“That’s exactly why you should. Because of what happened to her.”
Cora, I mean. There’s no need to say her name to his face.
I step closer.
I’ve never seen a man his height flinch back from someone as small as I am, but he winces like he thinks I could hurt him.
“Mr. Peters… Joseph, doesn’t it ever eat you up inside, doing their dirty work and staying quiet for the folks who killed someone you cared so much about?”
“…that was Aleksander. And frankly, the little bastard got what was coming.” His voice turns bitter, hard with sorrow. He averts his eyes. “Miss Grey, please don’t press this matter. I’ve made peace with my demons. I suggest you work on yours before you wind up involved with something over your head. I’m warning you for your own good.”
Fear knifes through me.
“I…” I lose it, feeling like a door’s just been slammed in my face. I hope Micah won’t be disappointed that I possibly screwed this up. I look away, fretting my hands against the strap of my bag. “Mr. Peters, I’m sorry. Please just don’t mention this to the Arrendells?”
“Considering I couldn’t bear to see you suffer the consequences, you have my word I won’t,” he bites off. “Never speak of it again.”
“I won’t if you won’t!” I throw back. “But if you ever want help, the offer stands.
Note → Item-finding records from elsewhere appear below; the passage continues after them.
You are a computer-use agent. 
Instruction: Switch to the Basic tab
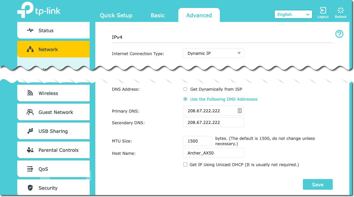(x=158, y=15)
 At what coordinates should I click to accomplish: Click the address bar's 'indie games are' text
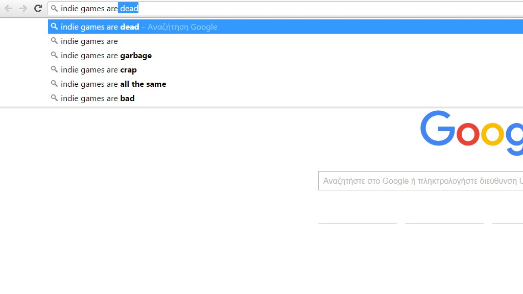[x=89, y=9]
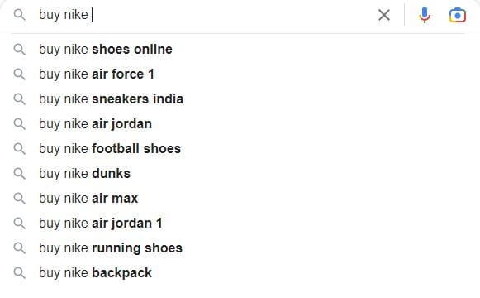Choose buy nike running shoes suggestion

tap(240, 248)
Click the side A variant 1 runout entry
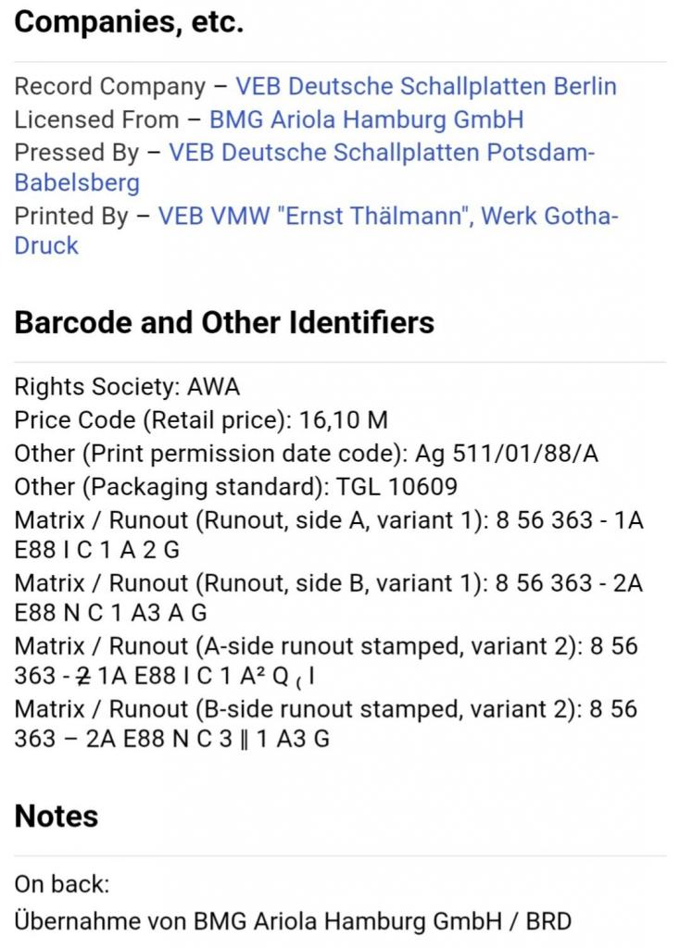Viewport: 680px width, 948px height. point(328,520)
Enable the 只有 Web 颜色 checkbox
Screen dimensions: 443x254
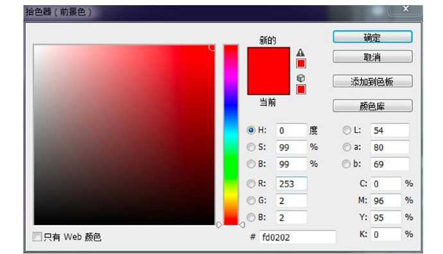[37, 237]
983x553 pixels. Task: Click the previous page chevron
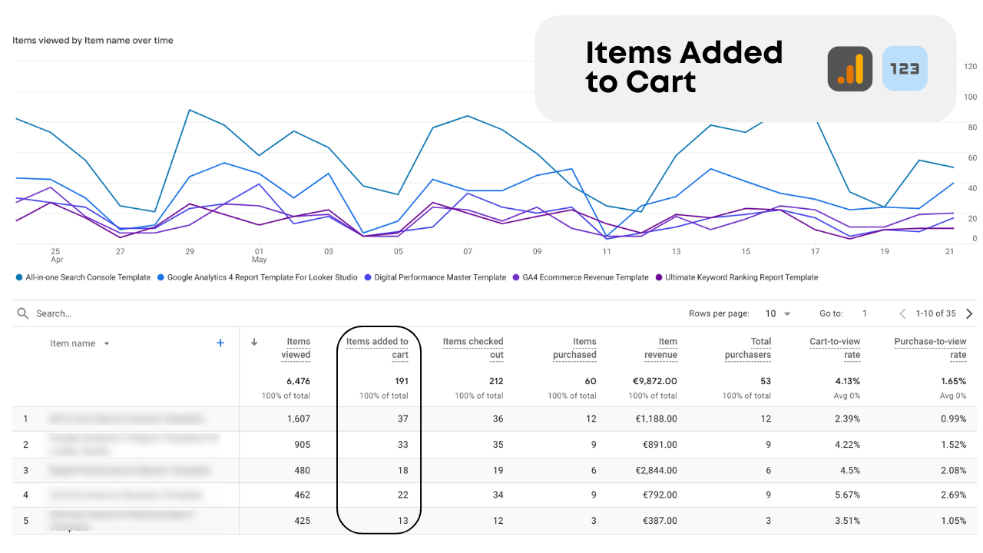902,313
Come find me. I’ll point you in the right direction.”
I take a bigger risk then.
Digging around in my bag, I find a small notepad with a pen clipped to it.
I quickly jot down Micah’s number.
No name, nothing incriminating, then I rip the page off and offer it to Joseph.
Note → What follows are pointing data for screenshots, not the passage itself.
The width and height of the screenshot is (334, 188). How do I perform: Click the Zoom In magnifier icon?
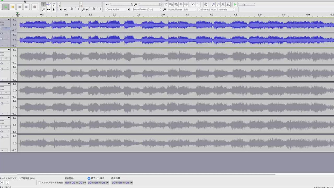[213, 5]
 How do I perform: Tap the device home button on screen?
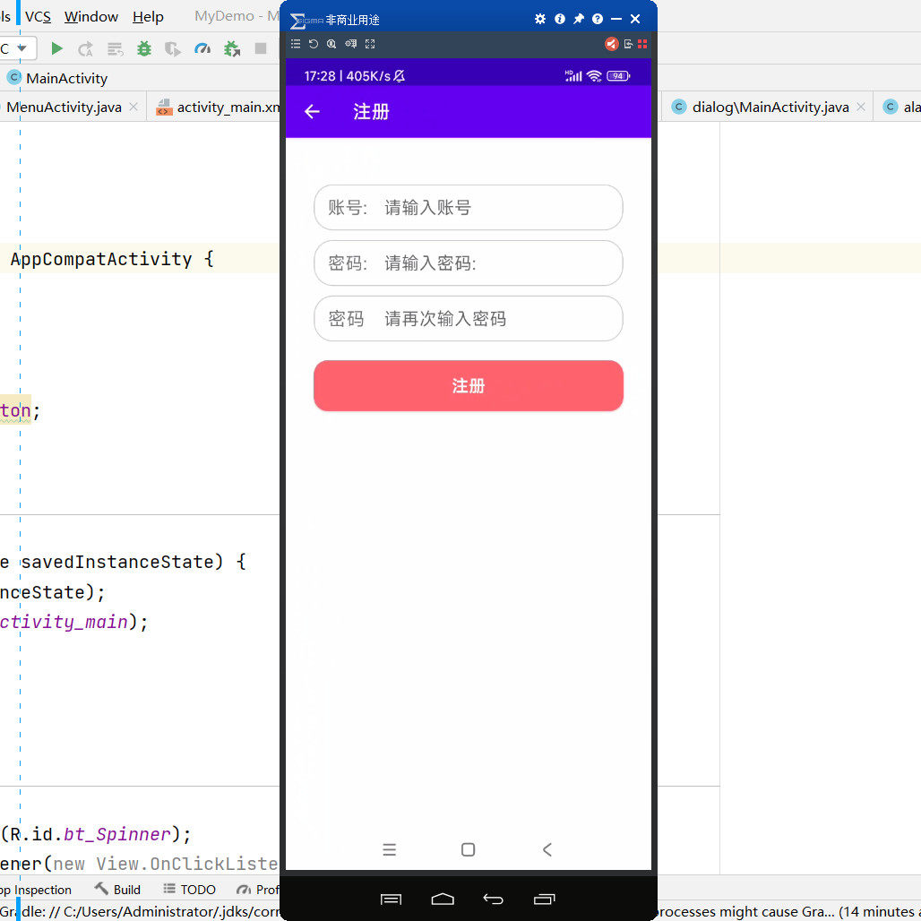[468, 849]
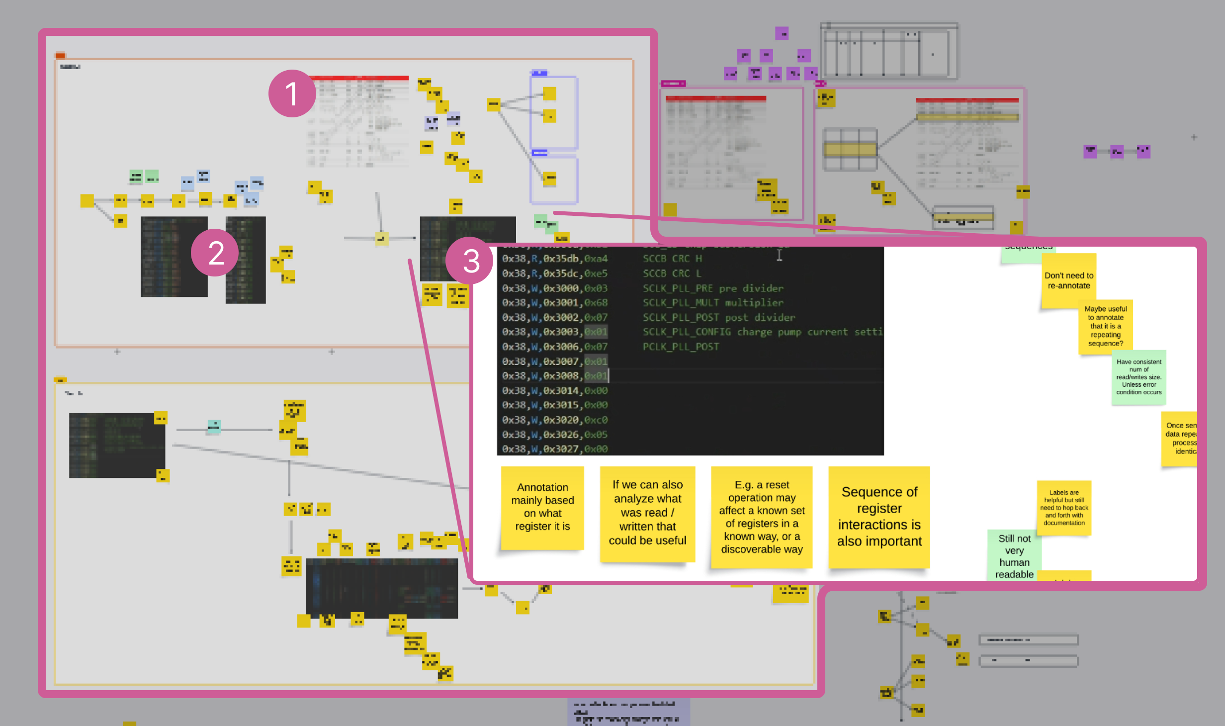
Task: Select the green 'Have consistent num' sticky note
Action: tap(1138, 377)
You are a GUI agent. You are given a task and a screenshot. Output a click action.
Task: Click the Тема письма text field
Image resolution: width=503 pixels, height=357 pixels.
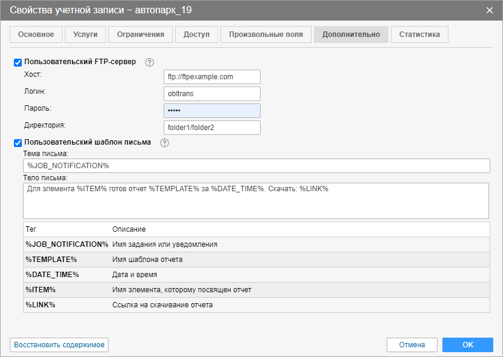[256, 166]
He stares at it like it’s active plutonium, making no move to take it.
Sighing, I fold it in half and slip it in the breast pocket of his tailcoat.
I don’t know what I’m expecting him to say or do.
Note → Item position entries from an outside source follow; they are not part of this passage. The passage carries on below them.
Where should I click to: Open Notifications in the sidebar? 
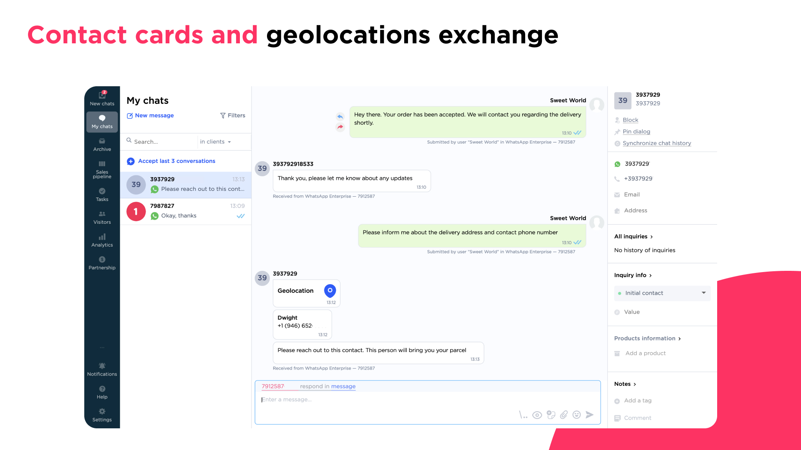pyautogui.click(x=102, y=369)
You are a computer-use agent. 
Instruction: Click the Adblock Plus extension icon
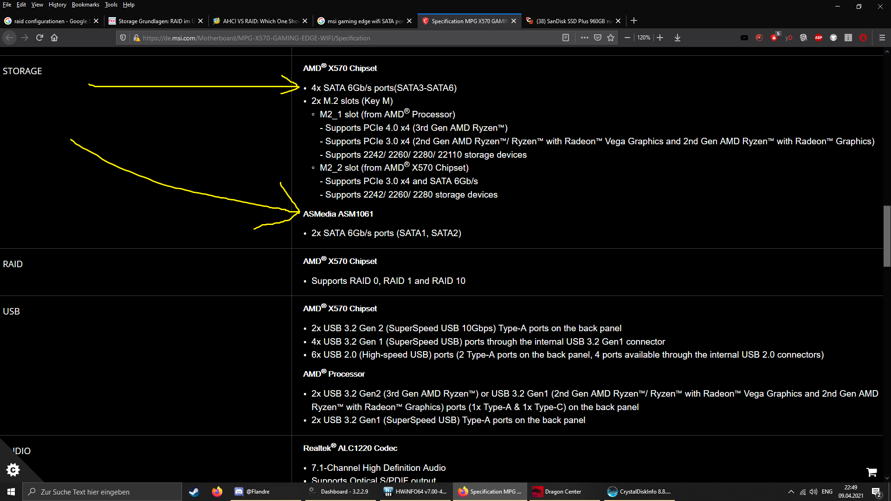[819, 38]
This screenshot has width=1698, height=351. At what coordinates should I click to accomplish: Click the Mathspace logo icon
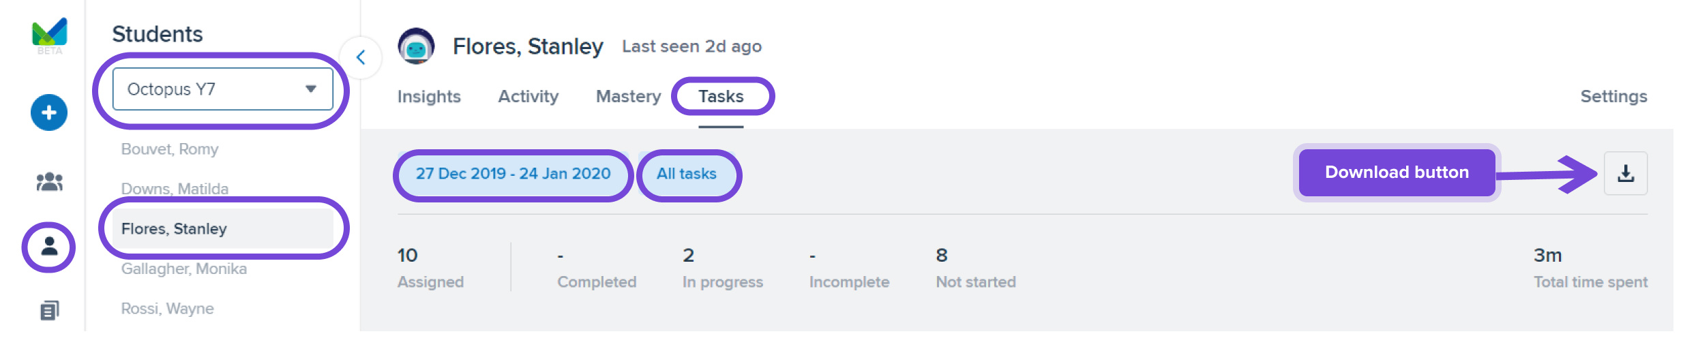[x=49, y=33]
But he doesn’t say anything.
He just looks down, then up at me again, his lips thinning.
There’s the slow creak of the door opening. The click of the latch, a bit too hard and final.
And I’m alone, except for the agitated sound of Xavier’s muffled voice filtering through the walls.
Despair curdles my stomach.
God, I’m never going to find what Micah really needs.
That means he’ll have to keep plunging along, heading deeper into the danger zone. Whatever it takes to get close enough to the Jacobins for something more than circumstantial. Enough to hold up in court or at least get the Redhaven PD a legal warrant.
Ugh.
Something about that nags me, remembering how Micah never seems to mention any of the other guys on the force knowing about this or helping him.
It just seems off.
Especially when I’ve known Lucas Graves and Grant Faircross my whole life—or at least, known of them. I wasn’t part of their older friend groups growing up, but they always seemed like this shiny thing, always out of reach. People I observed from the outside in my sickly little bubble and desperately wished I could be like when I got older.
But everyone knows the story of Lucas’ sister, Celeste Graves.
How she was possibly having an affair with Montero Arrendell, only to disappear the same night Grant’s best friend Ethan vanished too.